Exercise instructions -
Please edit the records below so that "GUI agent" becomes "GUI assistant" everywhere it occurs, keeping every other line the same.
══ Material supplied ══
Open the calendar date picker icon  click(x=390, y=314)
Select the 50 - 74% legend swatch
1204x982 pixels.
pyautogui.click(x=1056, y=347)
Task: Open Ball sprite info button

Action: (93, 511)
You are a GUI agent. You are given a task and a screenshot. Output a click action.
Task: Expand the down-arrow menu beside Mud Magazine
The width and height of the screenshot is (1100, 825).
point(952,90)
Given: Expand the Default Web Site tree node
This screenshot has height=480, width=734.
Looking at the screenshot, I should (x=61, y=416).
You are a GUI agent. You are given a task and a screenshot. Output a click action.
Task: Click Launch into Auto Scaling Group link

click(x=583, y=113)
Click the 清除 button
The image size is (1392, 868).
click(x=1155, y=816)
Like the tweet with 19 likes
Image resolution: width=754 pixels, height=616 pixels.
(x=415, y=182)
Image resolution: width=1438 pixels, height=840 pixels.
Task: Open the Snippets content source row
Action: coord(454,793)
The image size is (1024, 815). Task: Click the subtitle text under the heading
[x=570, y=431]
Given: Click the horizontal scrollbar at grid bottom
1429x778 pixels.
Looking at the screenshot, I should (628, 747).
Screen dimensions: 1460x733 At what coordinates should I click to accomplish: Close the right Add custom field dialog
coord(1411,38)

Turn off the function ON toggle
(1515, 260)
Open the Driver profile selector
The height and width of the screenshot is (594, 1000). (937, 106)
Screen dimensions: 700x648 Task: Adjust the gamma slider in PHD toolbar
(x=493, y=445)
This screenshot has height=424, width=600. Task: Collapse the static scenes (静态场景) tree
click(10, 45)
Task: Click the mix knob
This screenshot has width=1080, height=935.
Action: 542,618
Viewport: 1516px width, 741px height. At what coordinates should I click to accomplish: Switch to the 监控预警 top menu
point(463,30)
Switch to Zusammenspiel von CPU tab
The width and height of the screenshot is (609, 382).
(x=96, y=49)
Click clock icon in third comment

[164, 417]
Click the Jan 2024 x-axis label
═══
Answer to the problem -
Open the calendar date picker icon  click(x=390, y=314)
Select the 50 - 74% legend swatch
1204x982 pixels.
pyautogui.click(x=1056, y=347)
Task: Open Ball sprite info button

Action: (93, 511)
You are a GUI assistant. You are given a task and a screenshot. Output a click action.
Task: Expand the down-arrow menu beside Mud Magazine
The width and height of the screenshot is (1100, 825).
point(952,90)
Given: Expand the Default Web Site tree node
This screenshot has height=480, width=734.
Looking at the screenshot, I should (x=61, y=416).
You are a GUI assistant. You are given a task and a screenshot. Output a click action.
Task: Click Launch into Auto Scaling Group link

click(x=583, y=113)
Click the 清除 button
The image size is (1392, 868).
click(x=1155, y=816)
Like the tweet with 19 likes
Image resolution: width=754 pixels, height=616 pixels.
(x=415, y=182)
Image resolution: width=1438 pixels, height=840 pixels.
Task: Open the Snippets content source row
Action: coord(454,793)
The image size is (1024, 815). Task: Click the subtitle text under the heading
[x=570, y=431]
Given: Click the horizontal scrollbar at grid bottom
1429x778 pixels.
Looking at the screenshot, I should (628, 747).
Screen dimensions: 1460x733 At what coordinates should I click to accomplish: Close the right Add custom field dialog
coord(1411,38)

Turn off the function ON toggle
(1515, 260)
Open the Driver profile selector
The height and width of the screenshot is (594, 1000). (937, 106)
Screen dimensions: 700x648 Task: Adjust the gamma slider in PHD toolbar
(x=493, y=445)
This screenshot has height=424, width=600. Task: Collapse the static scenes (静态场景) tree
click(10, 45)
Task: Click the mix knob
This screenshot has width=1080, height=935.
Action: 542,618
Viewport: 1516px width, 741px height. At what coordinates should I click to accomplish: Switch to the 监控预警 top menu
point(463,30)
Switch to Zusammenspiel von CPU tab
The width and height of the screenshot is (609, 382).
(x=96, y=49)
Click clock icon in third comment

[164, 417]
Click the Jan 2024 x-axis label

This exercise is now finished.